[Data records — start]
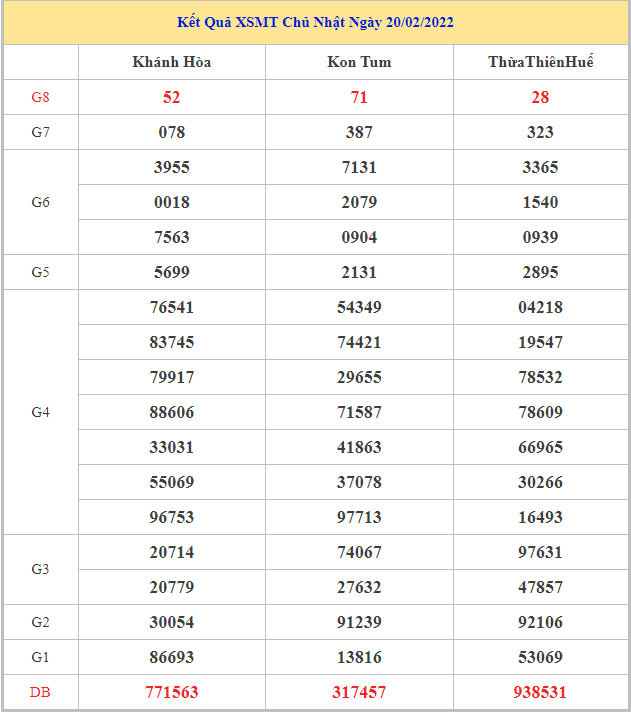Click the G3 row label
Screen dimensions: 631x712
click(40, 569)
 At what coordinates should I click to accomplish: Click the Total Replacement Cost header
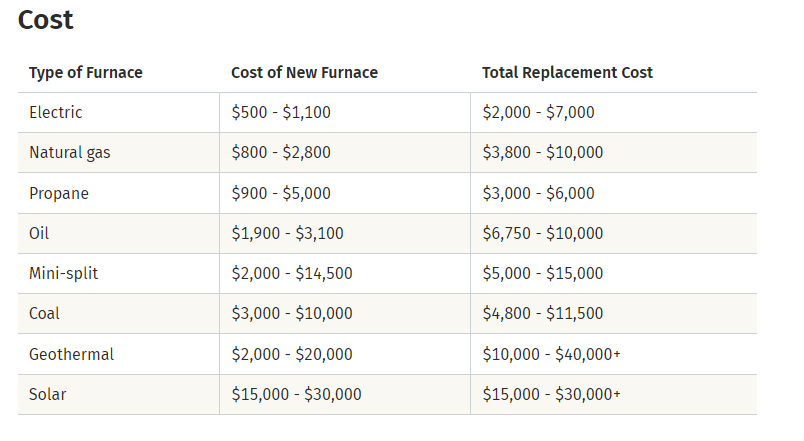[567, 73]
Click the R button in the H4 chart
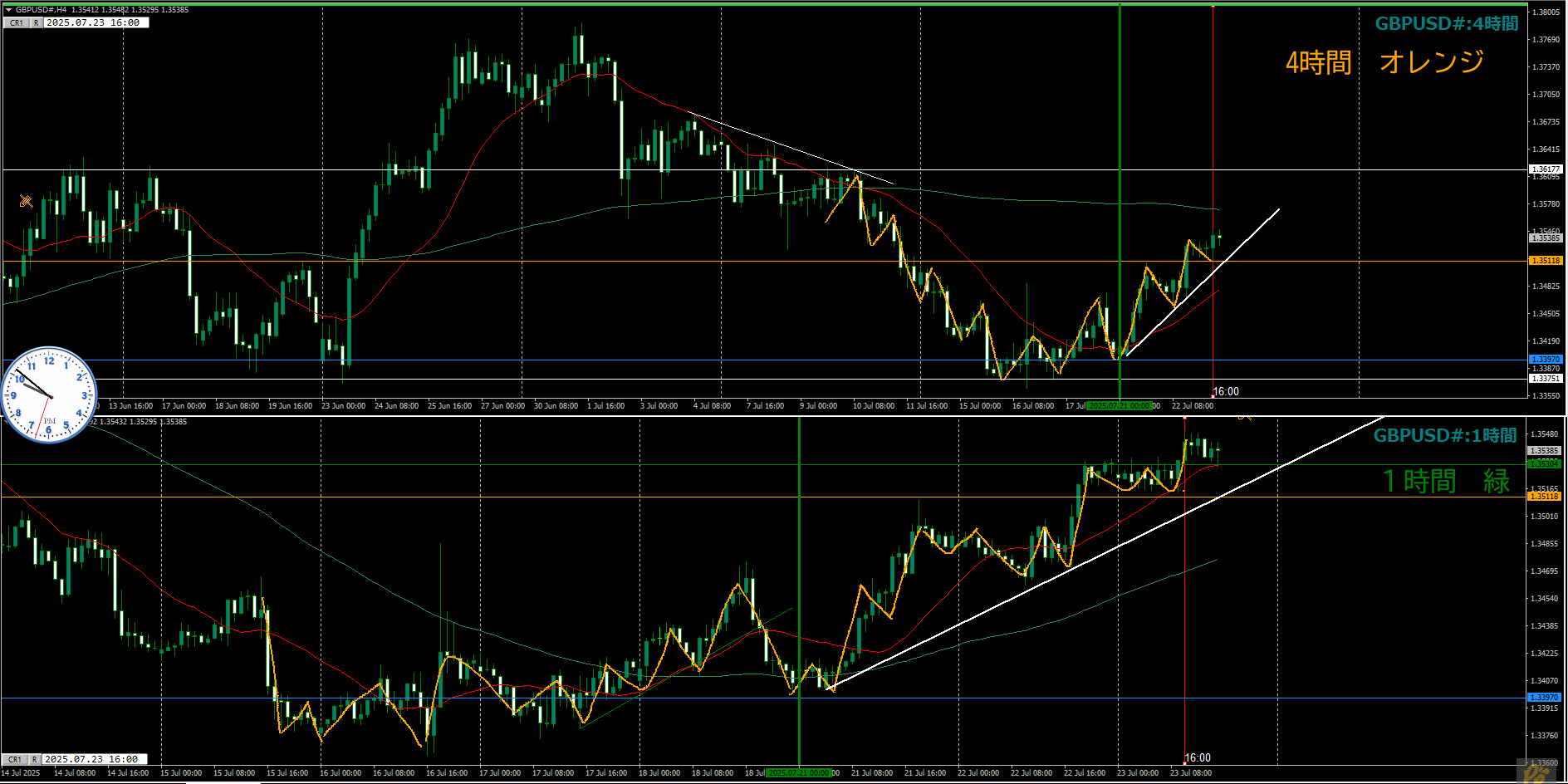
[Data records — finish]
◆ Exercise requirements
An exact restatement of the lines from the one holding "At what coordinates" through the end of the entries, both ends included, is the whole answer. Pictures stay out.

◆ Output below
 At what coordinates should I click to accomplish: Click the Total Replacement Cost header
[567, 73]
Click the R button in the H4 chart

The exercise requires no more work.